Exercise brief: Rewrite the items below as a JSON list of strings, one string per line, leaving out blank lines.
** START OF Extracted records **
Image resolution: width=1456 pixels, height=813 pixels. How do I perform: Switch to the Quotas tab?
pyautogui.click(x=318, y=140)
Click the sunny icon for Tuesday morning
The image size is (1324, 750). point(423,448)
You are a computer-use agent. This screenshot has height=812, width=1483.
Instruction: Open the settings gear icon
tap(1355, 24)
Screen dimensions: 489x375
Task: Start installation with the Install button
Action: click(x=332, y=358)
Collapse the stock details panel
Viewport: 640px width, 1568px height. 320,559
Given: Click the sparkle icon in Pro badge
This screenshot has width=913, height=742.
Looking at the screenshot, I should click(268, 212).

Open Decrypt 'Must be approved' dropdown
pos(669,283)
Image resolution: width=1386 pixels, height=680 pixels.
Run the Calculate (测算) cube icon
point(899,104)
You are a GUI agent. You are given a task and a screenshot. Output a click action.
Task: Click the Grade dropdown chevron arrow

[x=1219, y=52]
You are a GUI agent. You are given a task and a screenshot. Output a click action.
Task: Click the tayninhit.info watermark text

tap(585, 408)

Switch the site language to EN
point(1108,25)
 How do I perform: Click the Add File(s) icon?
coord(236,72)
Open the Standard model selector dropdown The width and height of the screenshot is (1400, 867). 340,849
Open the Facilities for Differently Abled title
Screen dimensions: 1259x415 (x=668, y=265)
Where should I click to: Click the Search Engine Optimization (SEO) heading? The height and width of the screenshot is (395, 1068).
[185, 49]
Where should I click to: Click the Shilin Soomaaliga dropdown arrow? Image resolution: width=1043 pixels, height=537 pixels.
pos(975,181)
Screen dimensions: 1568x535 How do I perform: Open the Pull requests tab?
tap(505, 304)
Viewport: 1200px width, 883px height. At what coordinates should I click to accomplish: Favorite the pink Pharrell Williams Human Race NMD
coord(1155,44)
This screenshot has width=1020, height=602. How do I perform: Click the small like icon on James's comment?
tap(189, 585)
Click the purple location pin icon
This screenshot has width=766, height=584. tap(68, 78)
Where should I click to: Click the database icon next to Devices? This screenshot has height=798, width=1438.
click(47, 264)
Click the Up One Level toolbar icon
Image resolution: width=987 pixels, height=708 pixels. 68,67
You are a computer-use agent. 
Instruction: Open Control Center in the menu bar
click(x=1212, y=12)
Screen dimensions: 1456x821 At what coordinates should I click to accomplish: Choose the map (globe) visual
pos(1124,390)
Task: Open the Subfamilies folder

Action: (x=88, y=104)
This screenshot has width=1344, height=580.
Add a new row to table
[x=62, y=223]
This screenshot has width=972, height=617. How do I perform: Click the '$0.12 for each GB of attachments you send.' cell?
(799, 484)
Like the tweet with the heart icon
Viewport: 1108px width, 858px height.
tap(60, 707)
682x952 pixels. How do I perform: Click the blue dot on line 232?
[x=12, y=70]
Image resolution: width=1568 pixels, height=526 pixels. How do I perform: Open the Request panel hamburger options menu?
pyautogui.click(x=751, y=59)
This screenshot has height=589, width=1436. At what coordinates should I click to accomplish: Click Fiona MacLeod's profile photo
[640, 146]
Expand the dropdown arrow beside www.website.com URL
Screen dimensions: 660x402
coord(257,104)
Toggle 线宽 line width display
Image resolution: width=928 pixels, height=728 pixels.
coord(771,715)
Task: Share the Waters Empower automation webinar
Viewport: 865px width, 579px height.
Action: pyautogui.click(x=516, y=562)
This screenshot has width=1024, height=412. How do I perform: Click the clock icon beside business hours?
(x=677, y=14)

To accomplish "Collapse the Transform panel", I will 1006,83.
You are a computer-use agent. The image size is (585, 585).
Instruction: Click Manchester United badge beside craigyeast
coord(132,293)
** END OF Extracted records **
Result for this task:
[
  "Image resolution: width=1456 pixels, height=813 pixels. How do I perform: Switch to the Quotas tab?",
  "pyautogui.click(x=318, y=140)",
  "Click the sunny icon for Tuesday morning",
  "The image size is (1324, 750). point(423,448)",
  "You are a computer-use agent. This screenshot has height=812, width=1483.",
  "Instruction: Open the settings gear icon",
  "tap(1355, 24)",
  "Screen dimensions: 489x375",
  "Task: Start installation with the Install button",
  "Action: click(x=332, y=358)",
  "Collapse the stock details panel",
  "Viewport: 640px width, 1568px height. 320,559",
  "Given: Click the sparkle icon in Pro badge",
  "This screenshot has width=913, height=742.",
  "Looking at the screenshot, I should click(268, 212).",
  "Open Decrypt 'Must be approved' dropdown",
  "pos(669,283)",
  "Image resolution: width=1386 pixels, height=680 pixels.",
  "Run the Calculate (测算) cube icon",
  "point(899,104)",
  "You are a GUI agent. You are given a task and a screenshot. Output a click action.",
  "Task: Click the Grade dropdown chevron arrow",
  "[x=1219, y=52]",
  "You are a GUI agent. You are given a task and a screenshot. Output a click action.",
  "Task: Click the tayninhit.info watermark text",
  "tap(585, 408)",
  "Switch the site language to EN",
  "point(1108,25)",
  " How do I perform: Click the Add File(s) icon?",
  "coord(236,72)",
  "Open the Standard model selector dropdown The width and height of the screenshot is (1400, 867). 340,849",
  "Open the Facilities for Differently Abled title",
  "Screen dimensions: 1259x415 (x=668, y=265)",
  "Where should I click to: Click the Search Engine Optimization (SEO) heading? The height and width of the screenshot is (395, 1068).",
  "[185, 49]",
  "Where should I click to: Click the Shilin Soomaaliga dropdown arrow? Image resolution: width=1043 pixels, height=537 pixels.",
  "pos(975,181)",
  "Screen dimensions: 1568x535 How do I perform: Open the Pull requests tab?",
  "tap(505, 304)",
  "Viewport: 1200px width, 883px height. At what coordinates should I click to accomplish: Favorite the pink Pharrell Williams Human Race NMD",
  "coord(1155,44)",
  "This screenshot has width=1020, height=602. How do I perform: Click the small like icon on James's comment?",
  "tap(189, 585)",
  "Click the purple location pin icon",
  "This screenshot has width=766, height=584. tap(68, 78)",
  "Where should I click to: Click the database icon next to Devices? This screenshot has height=798, width=1438.",
  "click(47, 264)",
  "Click the Up One Level toolbar icon",
  "Image resolution: width=987 pixels, height=708 pixels. 68,67",
  "You are a computer-use agent. ",
  "Instruction: Open Control Center in the menu bar",
  "click(x=1212, y=12)",
  "Screen dimensions: 1456x821 At what coordinates should I click to accomplish: Choose the map (globe) visual",
  "pos(1124,390)",
  "Task: Open the Subfamilies folder",
  "Action: (x=88, y=104)",
  "This screenshot has width=1344, height=580.",
  "Add a new row to table",
  "[x=62, y=223]",
  "This screenshot has width=972, height=617. How do I perform: Click the '$0.12 for each GB of attachments you send.' cell?",
  "(799, 484)",
  "Like the tweet with the heart icon",
  "Viewport: 1108px width, 858px height.",
  "tap(60, 707)",
  "682x952 pixels. How do I perform: Click the blue dot on line 232?",
  "[x=12, y=70]",
  "Image resolution: width=1568 pixels, height=526 pixels. How do I perform: Open the Request panel hamburger options menu?",
  "pyautogui.click(x=751, y=59)",
  "This screenshot has height=589, width=1436. At what coordinates should I click to accomplish: Click Fiona MacLeod's profile photo",
  "[640, 146]",
  "Expand the dropdown arrow beside www.website.com URL",
  "Screen dimensions: 660x402",
  "coord(257,104)",
  "Toggle 线宽 line width display",
  "Image resolution: width=928 pixels, height=728 pixels.",
  "coord(771,715)",
  "Task: Share the Waters Empower automation webinar",
  "Viewport: 865px width, 579px height.",
  "Action: pyautogui.click(x=516, y=562)",
  "This screenshot has width=1024, height=412. How do I perform: Click the clock icon beside business hours?",
  "(x=677, y=14)",
  "To accomplish \"Collapse the Transform panel\", I will 1006,83.",
  "You are a computer-use agent. The image size is (585, 585).",
  "Instruction: Click Manchester United badge beside craigyeast",
  "coord(132,293)"
]